> [Stated exercise]: List each line of the records below that contains the string "screenshot".

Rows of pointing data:
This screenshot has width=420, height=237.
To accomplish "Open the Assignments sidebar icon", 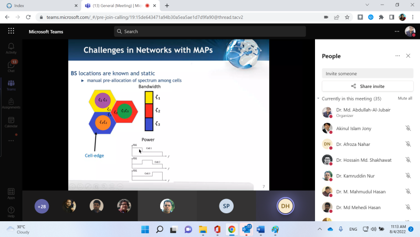I will click(11, 103).
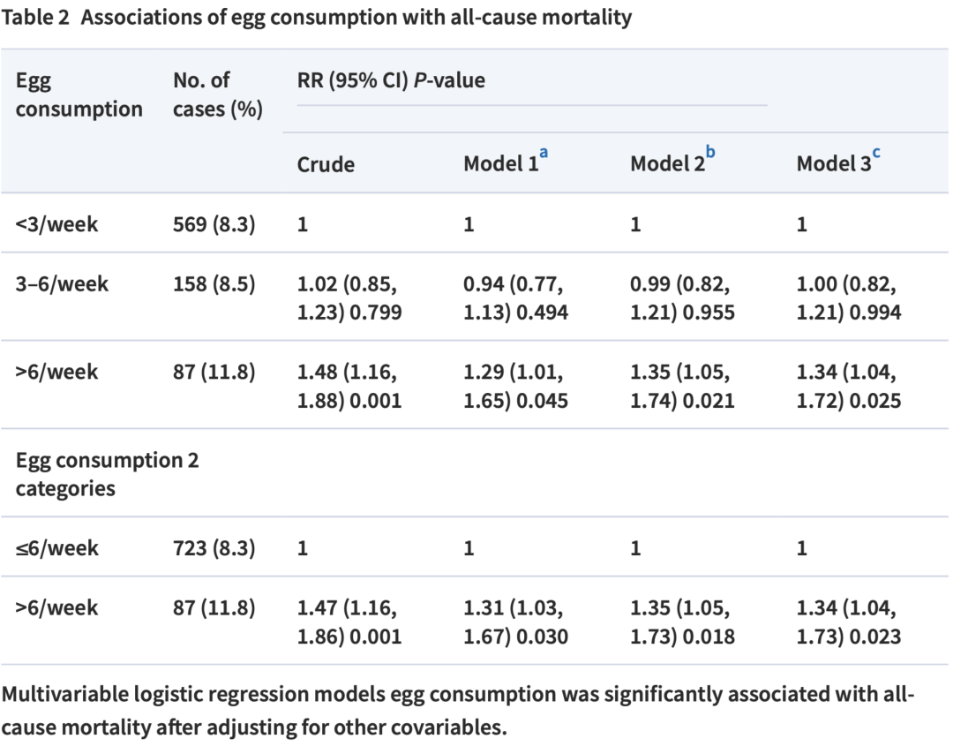Viewport: 953px width, 746px height.
Task: Click the Egg consumption column header
Action: pos(79,94)
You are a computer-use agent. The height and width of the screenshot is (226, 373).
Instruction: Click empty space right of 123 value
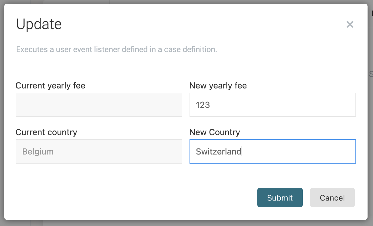click(x=282, y=105)
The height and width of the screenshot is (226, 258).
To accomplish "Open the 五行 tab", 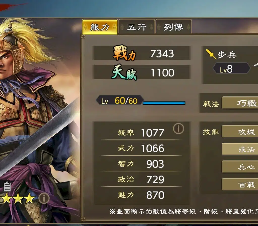I will pyautogui.click(x=137, y=27).
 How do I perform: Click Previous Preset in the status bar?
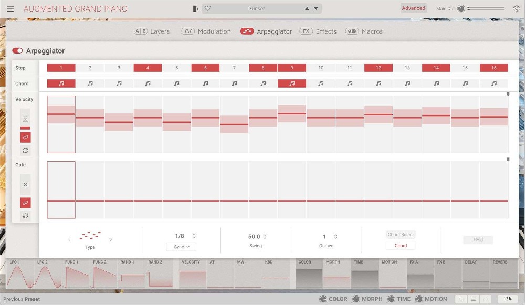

> [Written answer]:
This screenshot has width=420, height=237.
You are a computer-use agent. The height and width of the screenshot is (226, 373).
The height and width of the screenshot is (226, 258).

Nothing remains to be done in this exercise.